I was here in Israel in 1995 – when Yitzchak Rabin was assassinated. Then, as last week in Tucson, the responsibility for the shooting was completely on the head of a very sick, twisted individual who committed a horrendous disgusting act. But to pretend that he acted completely in a vacuum would be less than honest.

The atmosphere here in 1994-95 was one of violent rhetoric – complete with posters and flyers depicting Rabin wearing a kheffiyah (Arab headdress) and some of Rabin seen through the crosshairs of a rifle.

Rabin himself contributed greatly to the atmosphere at the time with his own rhetoric, and his complete unwillingness (or perhaps even inability) to recognize the validity of any views other than his own. His complete disregard and disrespect for anyone and everyone – even within his own party – who dared to disagree with him was an absolute low-point in the history of the Israeli government.

This is not meant in any way whatsoever to “blame the victim” – Yigal Amir made a conscious decision to take the life of the Prime Minister and he bears full responsibility for his actions.

But it is meant to emphasize that Israeli society had deteriorated to the point where a murder such as this one was not only possible, it was almost inevitable.

Both sides of the Israeli political forum were so convinced that their views and of their cause were absolutely and completely “right”, and equally convinced in the invalidity of the other side, that there was no semblance of respect or even debate in the world of Israeli politics at the time.

There were religious leaders on the right calling for rabbinical rulings which would justify killing Rabin in the name of “saving Jewish lives and the Jewish State”, there were leaders on the left (including Prime Minister Rabin himself) who continually added fuel to the fire with name calling, as well as the complete invalidation of the views of the right as well as those who held those views.

The result was such a division in Israeli society, such a polarization, that as horrifying as the Rabin assassination was, I didn’t find it at all surprising.

This still happens here today.
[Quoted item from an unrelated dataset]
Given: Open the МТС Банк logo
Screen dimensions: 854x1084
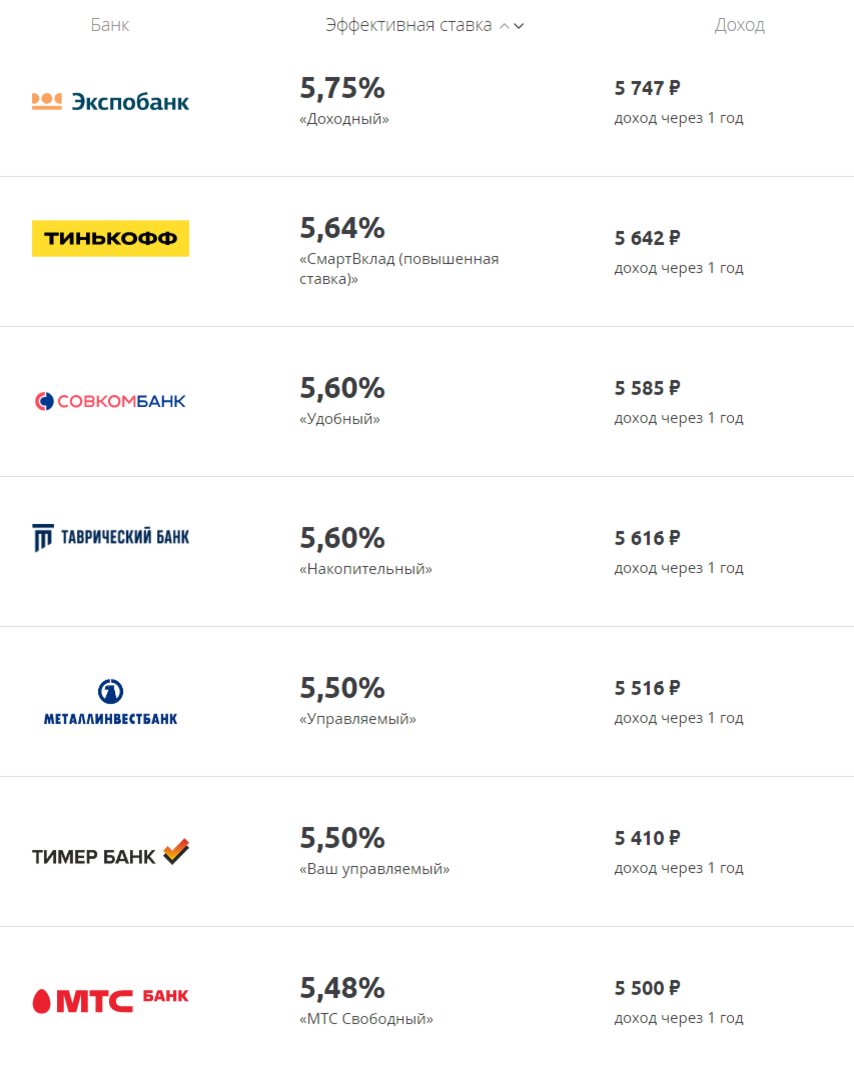Looking at the screenshot, I should (x=111, y=1000).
People on either side of the political spectrum are so sure that they have the only valid understanding of the political intricacies here, that they refuse to even acknowledge the possibility that other views have validity. There is almost no healthy and respectful discourse here, and I fear that it is only a matter of time before we see a repeat of the national tragedy which altered the course of Israeli history in 1995.

I see the same thing happening in America, and all of what’s been flying both in the period leading up to last week’s shooting as well is reminding very much of Israel in the time before and after the Rabin assassination.
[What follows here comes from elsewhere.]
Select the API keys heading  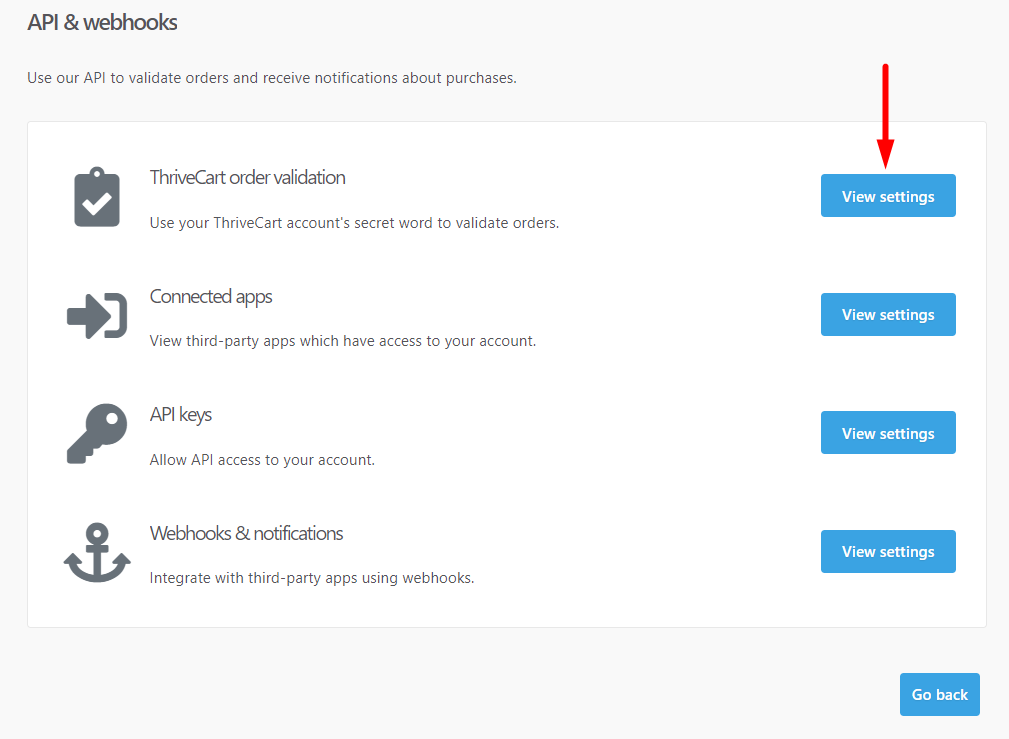pos(181,415)

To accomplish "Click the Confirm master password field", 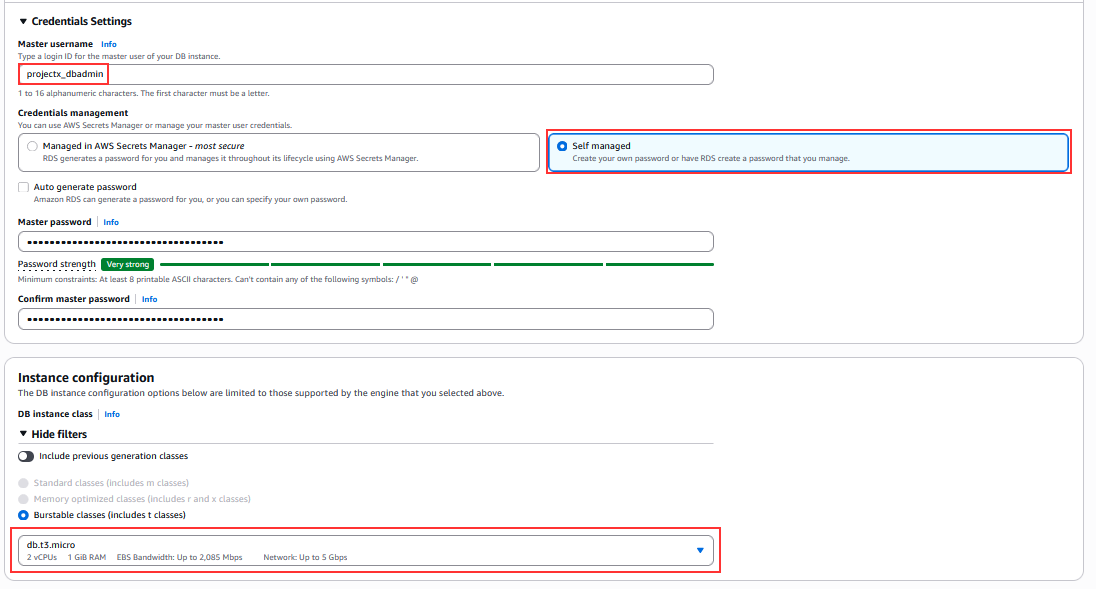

The tone – on both sides of the spectrum seem the same. The imagery being used is very much the same. The closed attitudes to opposing views is downright frightening.

Of course, Sarah Palin didn’t help matters at all this week when she referred to the associations of the shooting to her ad campaign as a “blood libel”.
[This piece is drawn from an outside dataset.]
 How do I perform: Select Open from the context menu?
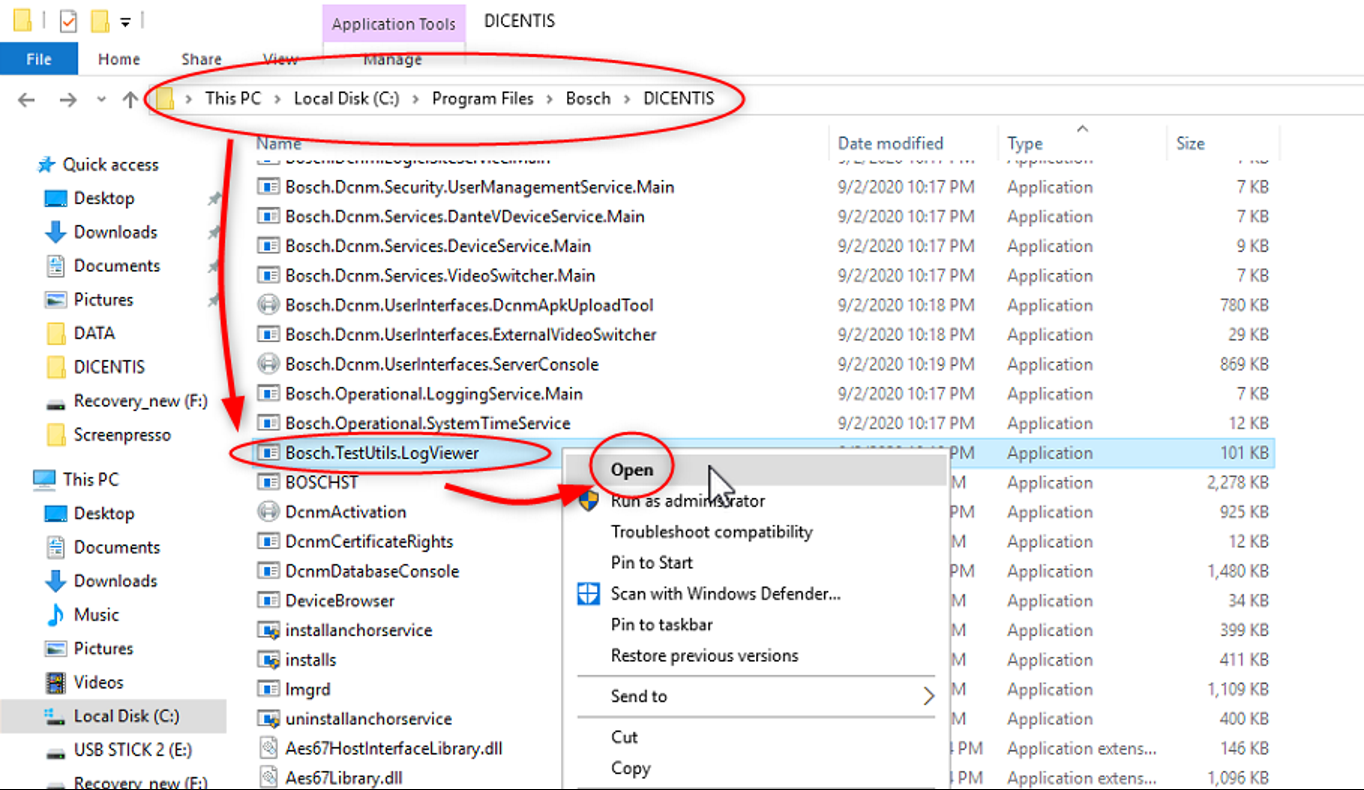[632, 470]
I would love to give Mrs. Palin the benefit of the doubt that she doesn’t really understand what a blood libel is doesn’t know the historical context of the expression - she has certainly shown us time and again that her ignorance knows no bounds. But whether in ignorance or by design, rhetoric of that nature serves only to bring the level of vitriol and paranoia to new lows. And even if we accept that last week’s shooting was not connected to the atmosphere of anger and hatred that now exists, the next tragedy may very well be a direct result of it.

Now is the time for the rhetoric to stop – on both ends of the spectrum.

And I don’t mean only the politicians, TV and Radio pundits and anyone with a microphone.

I mean everybody. I see the rhetoric on Facebook, hear it in the streets. Even worse than creating the atmosphere in which murder for political views can happen, this atmosphere allows others to accept, even justify those murders.

And that needs to stop long before it’s too late.